Après la publication d’une étude sur un produit utilisé dans les dialyses, montrant une très forte surmortalité, révélé par «Le Monde», une réunion de crise s’est tenue ce mercredi à l’Agence du médicament.
Ambiance tendue pour une situation de crise. La réunion organisée mercredi matin à l’Agence nationale de sécurité des médicaments (ANSM) sur les risques posés par un produit de dialyse au citrate s’est déroulée dans une atmosphère grave. Et pour cause : selon le quotidien Le Monde, qui a révélé l’histoire dans son édition du 5 décembre, ce sont «des centaines de personnes dialysées qui pourraient avoir perdu la vie prématurément» en raison d’un nouveau produit qui est utilisé de plus en plus fréquemment.
Tout démarre lors du congrès de néphrologie qui s’est tenu le 3 octobre dernier. Ce jour-là, une étude présentée par le docteur Lucile Mercadal (Inserm et hôpital de la Pitié-Salpêtrière) menée à partir des données du registre REIN géré par l’Agence de biomédecine a montré que 40 % des personnes traitées avec ce liquide de dialyse présenteraient une surmortalité par rapport à celles traitées avec d’autres produits. 20 % des 47 000 personnes souffrant d’insuffisance rénale traitées par dialyse en France sont traitées par un produit au citrate, introduit sur le marché en 2012. Or, sur cette proportion, 40 % présenteraient une surmortalité. C’est-à-dire autour de 4 000 personnes, ce qui est impressionnant. Certains relèveront qu’il s’agit d’une étude rétrospective qui peut donc comporter des biais. Il n’empêche, le signal d’alarme est fort. Et il a tardé à être tiré. Cette présentation lors de ce congrès n’a pas été publiée et, surtout, elle n’a pas été transmise à l’ANSM qui «s’est étonnée qu’aucun professionnel de santé n’ait songé à saisir l’agence». C’est l’association de malades, Renaloo qui l’a apprise fortuitement la semaine dernière et qui l’a aussitôt transmise à l’ANSM. «Cela nous paraissait évident de réagir au plus vite», nous raconte une responsable de l’association.

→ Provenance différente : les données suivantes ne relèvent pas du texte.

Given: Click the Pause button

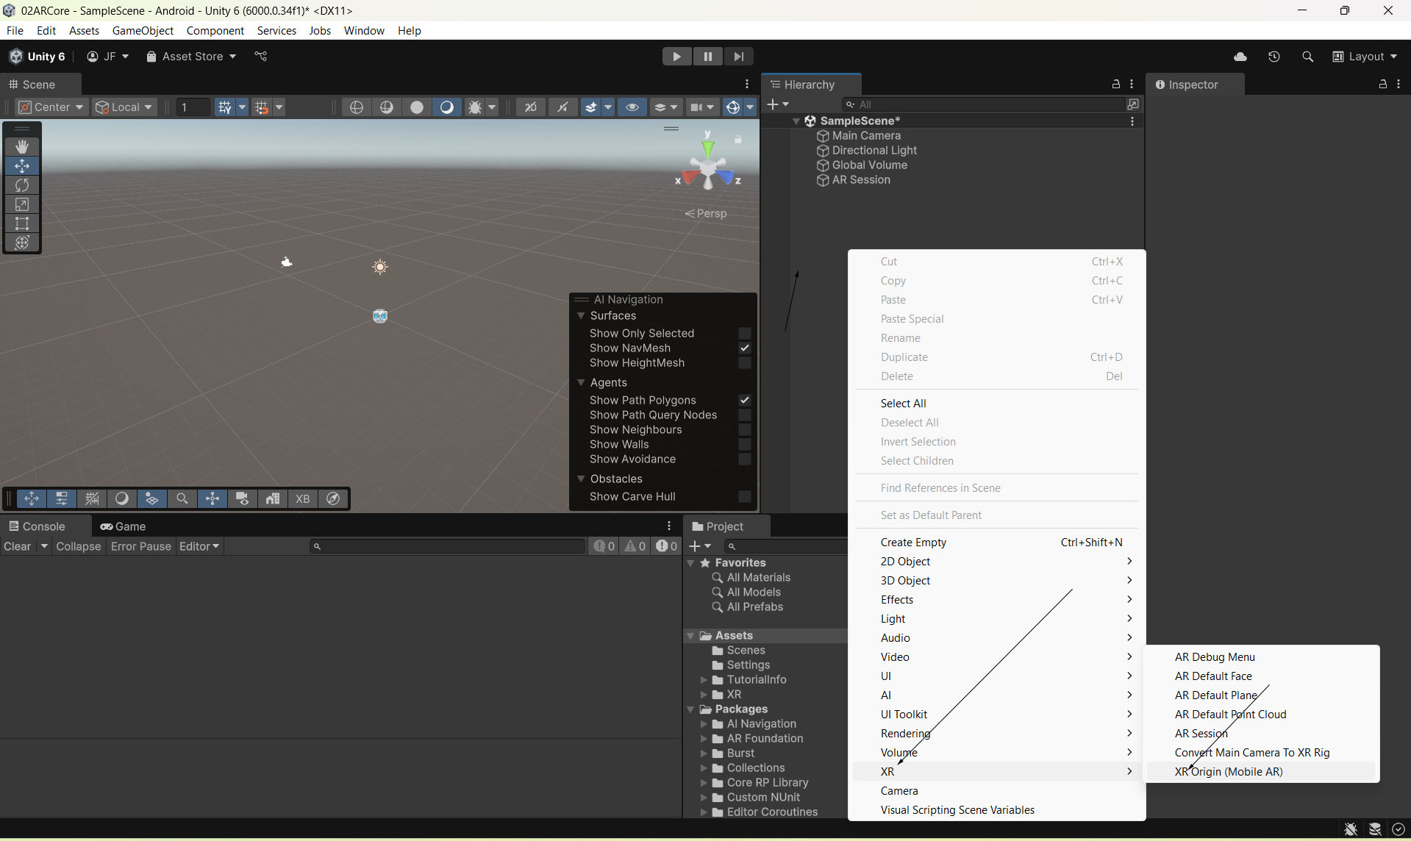Looking at the screenshot, I should (707, 57).
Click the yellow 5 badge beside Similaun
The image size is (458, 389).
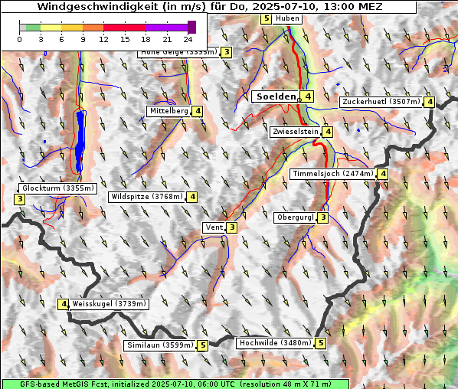[x=203, y=346]
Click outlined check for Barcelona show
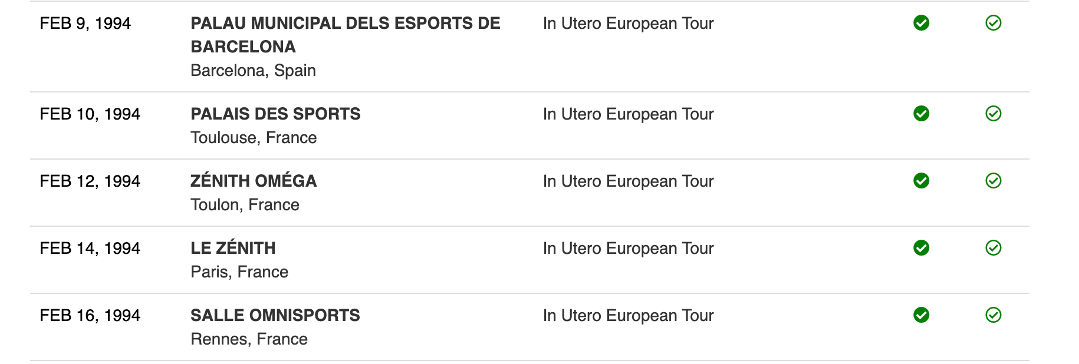 tap(993, 23)
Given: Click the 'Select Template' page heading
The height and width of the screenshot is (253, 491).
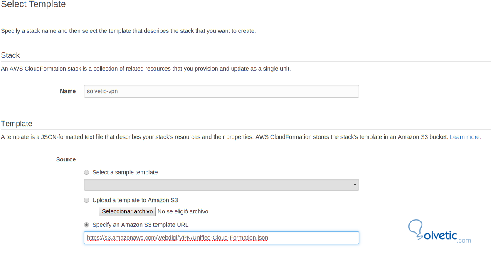Looking at the screenshot, I should 33,5.
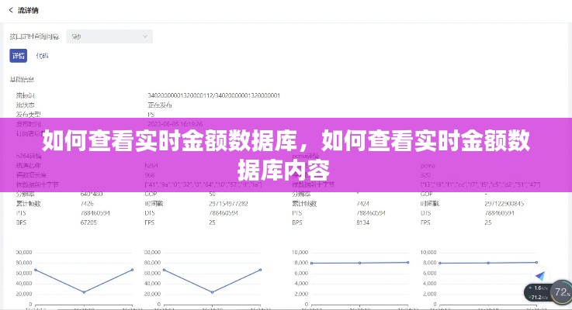
Task: Switch to the 代码 tab
Action: coord(42,56)
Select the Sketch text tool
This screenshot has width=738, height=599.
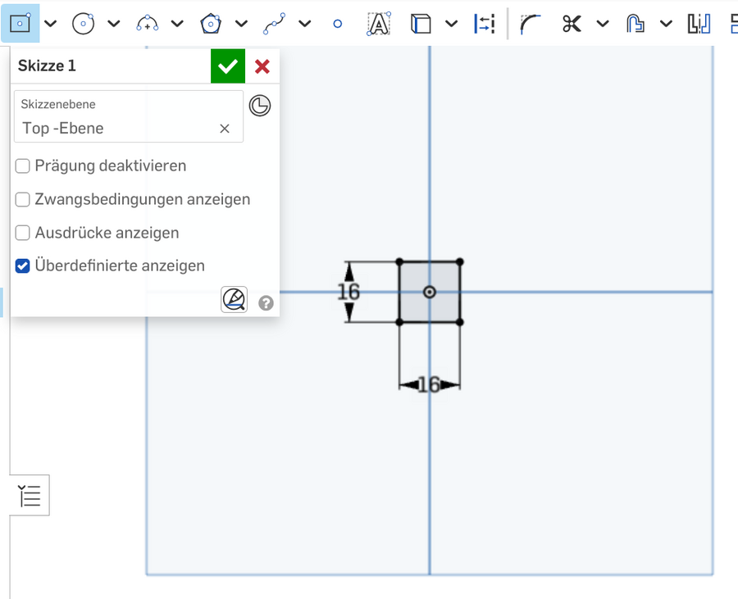tap(377, 23)
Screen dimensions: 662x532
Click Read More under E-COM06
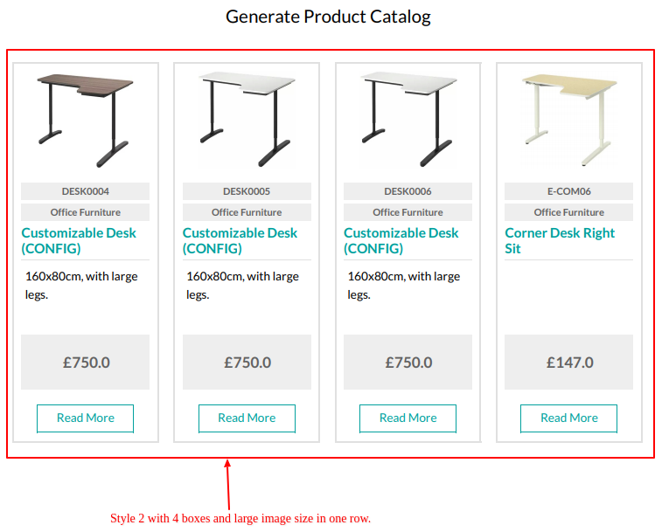pyautogui.click(x=568, y=418)
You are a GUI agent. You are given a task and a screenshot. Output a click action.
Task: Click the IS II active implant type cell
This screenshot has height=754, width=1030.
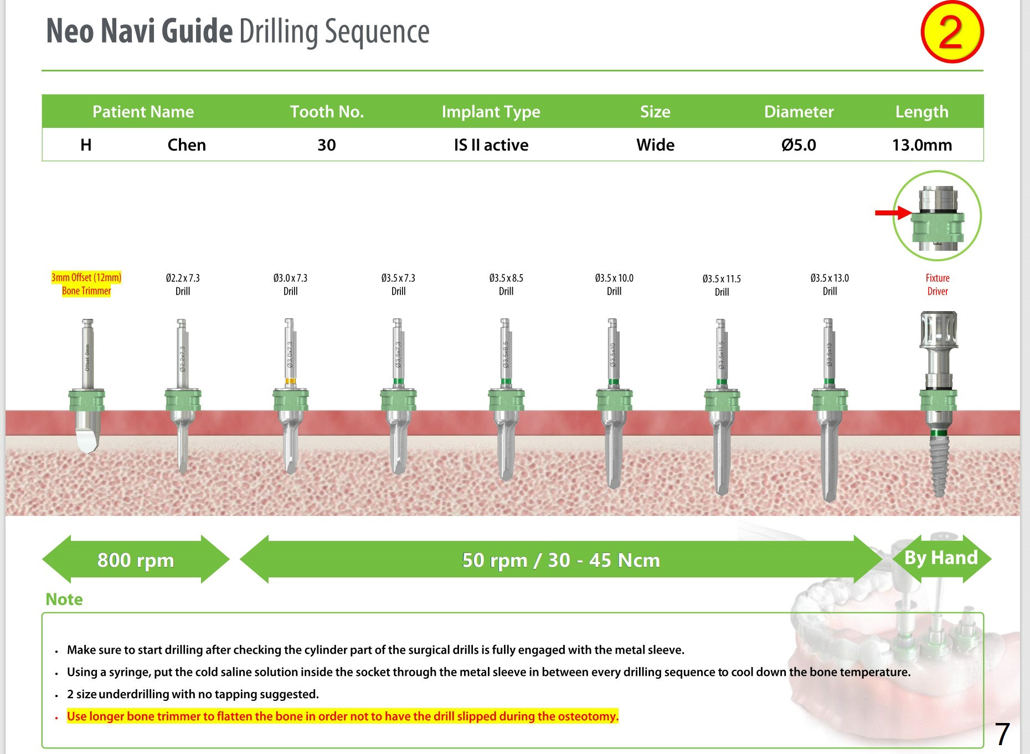491,145
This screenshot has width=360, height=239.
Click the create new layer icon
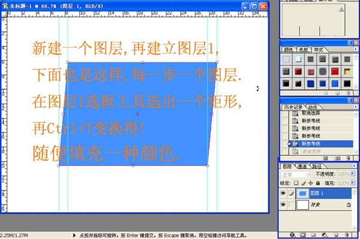336,235
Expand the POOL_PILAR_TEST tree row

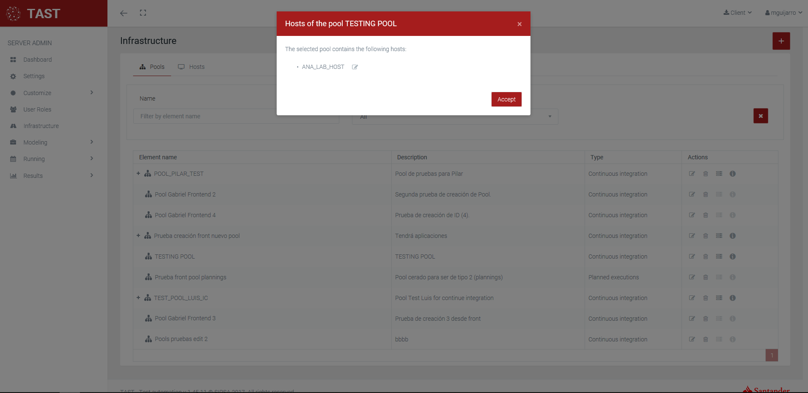(138, 174)
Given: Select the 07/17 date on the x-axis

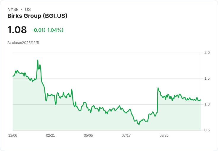Looking at the screenshot, I should click(x=126, y=136).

L’ANSM, ainsi saisie, a donc décidé aussitôt de convoquer ce mercredi «l’ensemble des parties prenantes» : professionnels de santé, industriels, sociétés savantes, Agence de biomédecine et associations. «La réunion a été essentielle, nous a raconté, Magali Leo, responsable du plaidoyer à Renaloo, mais la situation est grave. Nous avons écouté l’auteur de l’étude et ceux qui la critiquaient. L’Agence a vite réagi, mais pour autant bien des questions se posent. Pourquoi le laboratoire, Fresenius, n’a pas réagi alors qu’ils avaient eu des remontées ? Pourquoi les sociétés savantes n’ont-elles pas réagi ? Et l’Agence de la biomédecine ? Pourquoi les effets indésirables n’ont-ils pas été notifiés, alors que c’est obligatoire ?»

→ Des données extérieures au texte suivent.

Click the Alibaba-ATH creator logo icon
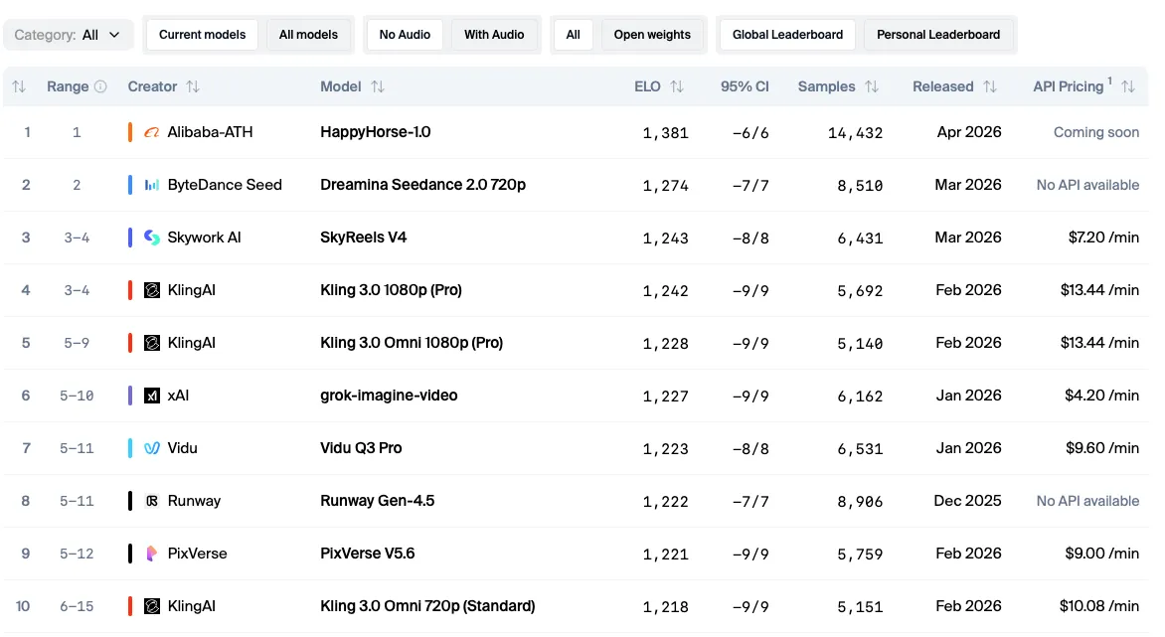The width and height of the screenshot is (1165, 637). click(x=152, y=132)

Pour l’heure, l’ANSM a décidé de ne pas suspendre le produit. Des études vont être conduites pour confirmer, ou non, ces données. «Il va falloir mettre en place un système d’information pour les patients, ces derniers ne sachant pas quel produit ou dispositif médical est utilisé dans leur dialyse», poursuit Magali Leo. Il a été demandé aux sociétés savantes d’élaborer des recommandations de bonnes pratiques. «Cela prend du temps, mais l’urgence est de répondre aux patients. Il faut les prévenir, les aider, les accompagner. Mais on reste sidéré qu’il y ait aussi peu de réactions depuis deux mois alors que cette étude existait. Pourquoi ? Le laboratoire le savait. Pourquoi pas d’alerte ?» L’Agence se montre, elle aussi, très surprise.